As institutions announce their fall reopening plans, faculty members across the country have expressed their concerns about in-person instruction during the COVID-19 pandemic.
James Madison University (JMU) professors Dr. Dorothée Polanz, Dr. Thomas Adajian and Dr. Jennifer Lang-Rigal created a petition calling for more faculty participation and transparency in the decision-making process for reopening Virginia colleges and universities.
“Many colleagues reached out to us with concerns over very practical issues, since they will be the ones in the classrooms this fall,” said Polanz, assistant professor of French at JMU. “They expressed dissatisfaction with the top down and rather opaque process through which decisions are made, often by administrators who are not full-time instructional faculty.”
In the petition, faculty members requested to make their own decisions about teaching in-person classes and instructional plans for returning to campus.
Additionally, they said safety measures, such as free testing, must be put in place for the university community. For employees who test positive for COVID-19, the institution should make “specific provisions for covering health care costs” beyond their current plan, which includes mental health support, the petition said.
Since its creation two weeks ago, more than 1,200 faculty members from 20 Virginia institutions have signed the petition, which was inspired by statements from faculty at The Pennsylvania State University, Virginia Commonwealth University and the University of North Carolina at Chapel Hill.
“Teachers know best what takes place in their classroom and how their students feel and react,” said Polanz. “Whether they wish to teach in person or online, their perspective, concerns and questions are at the core of the academic mission.”
To craft the petition, virtual meetings were held with faculty members across the state to hear and understand overall concerns to highlight in the document. There was also a desire to unite faculty across the state to support a “common effort,” according to Polanz.
“Creating a petition for the whole state of Virginia was already a challenge because of the lack of communication channels between and within each university,” she said. “We also realized that discrepancies between instructions and guidelines at schools within the same state are considerable. Certainly, drafting a common petition helped us communicate better.”
The responses to the petition have been “overwhelmingly positive,” according to Polanz. At JMU, the faculty senate has used the petition to push for more shared governance.
Additionally, other Virginia institutions have used the “petition language” to create their own documents. Advice has also been given to secondary school faculty looking to start a petition.
“Too often, faculty, especially in non-union states like Virginia, tend to accept administrative decisions taken without their input,” Polanz said. “But we see signs that this is changing. We received donations to support our work, several colleagues in [Washington] D.C. have forwarded the petition to their colleagues or faculty senate and expressed their support.”
Other college faculty across the country have created petitions highlighting COVID-19 safety concerns. For example, more than 850 faculty members at Georgia Institute of Technology signed a petition after the university announced that masks are “encouraged” but “optional” in its reopening plans.
The petition called for Dr. Ángel Cabrera, president of Georgia Tech, to act independently from state regulations by requiring face masks and testing on campus.
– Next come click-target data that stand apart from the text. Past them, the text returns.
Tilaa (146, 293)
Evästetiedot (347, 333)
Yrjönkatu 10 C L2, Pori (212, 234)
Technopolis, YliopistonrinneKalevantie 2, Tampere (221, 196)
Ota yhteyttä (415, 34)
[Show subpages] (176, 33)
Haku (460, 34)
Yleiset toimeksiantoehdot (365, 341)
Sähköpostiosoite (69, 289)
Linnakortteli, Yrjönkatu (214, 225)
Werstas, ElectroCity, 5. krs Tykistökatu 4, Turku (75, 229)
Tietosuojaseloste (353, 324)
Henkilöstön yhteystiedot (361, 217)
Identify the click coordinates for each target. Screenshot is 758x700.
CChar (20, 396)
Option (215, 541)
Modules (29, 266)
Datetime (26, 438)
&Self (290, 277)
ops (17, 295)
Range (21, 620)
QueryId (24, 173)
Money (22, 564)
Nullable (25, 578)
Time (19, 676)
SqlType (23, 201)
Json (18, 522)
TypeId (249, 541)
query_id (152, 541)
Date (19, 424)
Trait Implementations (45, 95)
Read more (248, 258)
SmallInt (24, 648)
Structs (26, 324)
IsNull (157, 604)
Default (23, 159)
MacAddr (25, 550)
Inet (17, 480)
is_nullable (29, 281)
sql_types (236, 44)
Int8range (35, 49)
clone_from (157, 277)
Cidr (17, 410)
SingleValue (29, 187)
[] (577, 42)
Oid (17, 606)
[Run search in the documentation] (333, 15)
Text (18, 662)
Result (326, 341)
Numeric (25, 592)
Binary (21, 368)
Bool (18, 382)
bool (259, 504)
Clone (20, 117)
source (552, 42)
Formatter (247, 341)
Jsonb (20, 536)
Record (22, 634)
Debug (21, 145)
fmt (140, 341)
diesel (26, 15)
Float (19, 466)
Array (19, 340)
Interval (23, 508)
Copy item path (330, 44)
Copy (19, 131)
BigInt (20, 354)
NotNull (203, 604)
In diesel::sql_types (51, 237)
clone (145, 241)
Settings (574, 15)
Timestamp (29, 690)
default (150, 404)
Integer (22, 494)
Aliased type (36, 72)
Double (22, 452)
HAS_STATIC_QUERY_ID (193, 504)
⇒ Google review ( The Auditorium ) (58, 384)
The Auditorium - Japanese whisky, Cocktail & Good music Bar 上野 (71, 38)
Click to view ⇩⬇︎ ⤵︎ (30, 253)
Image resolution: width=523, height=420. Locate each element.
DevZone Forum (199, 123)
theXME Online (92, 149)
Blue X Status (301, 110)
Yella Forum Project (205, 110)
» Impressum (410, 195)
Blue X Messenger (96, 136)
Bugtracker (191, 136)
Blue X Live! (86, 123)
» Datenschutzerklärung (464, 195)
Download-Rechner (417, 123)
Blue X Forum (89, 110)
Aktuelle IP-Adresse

Additionally, faculty requested making “remote delivery the default mode of instruction” and limiting access to residence halls and other facilities to a small number of students.
“We feel compelled to express in the strongest of terms that not providing President Cabrera the autonomy to shape institute decision-making and policies in response to COVID-19 with the input of the campus community endangers our research and education missions and, most importantly, threatens the health, wellbeing and education of students, staff and faculty,” the petition said.
Midwest chapters of the American Association of University Professors also released a letter expressing their concerns and requested universities take action by “defending shared governance,” “ensuring workers’ economic security” and “protecting vulnerable employees. ”
To address reopening concerns, institutions such as Ohio University, have involved their faculty members, staff, administration and students in the planning process.
In May, the university created eight working groups, which included faculty volunteers, to discuss various aspects of planning for the fall. The university also launched a reopening website where individuals can submit their questions, concerns and responses.
“We really want to reinforce that it’s not just about individual health and safety but really about that mutual care for each other as we go through the fall,” said Dr. Elizabeth Sayrs, executive vice president and provost at Ohio.
Instructors who have concerns about returning to in-person instruction can fill out a form to request for alternative teaching arrangements. Alternative methods include moving a course entirely online, establishing a hybrid model and reducing the number of students in a classroom.
“We know that students are saying that they really value a face-to-face experience,” said Sayrs. “We also know many of them are asking for online experiences because they have some of the same concerns that faculty do. But we also want to make sure that we’re sitting safely in our space.”
She emphasized that the reopening plans will continue to evolve and encouraged the university community to remain engaged throughout the process.
“I think we want to be really mindful of all of the populations that are differentially impacted by the pandemic and are going to need really clear support throughout the many pathways that they may take in the fall,” Sayrs added.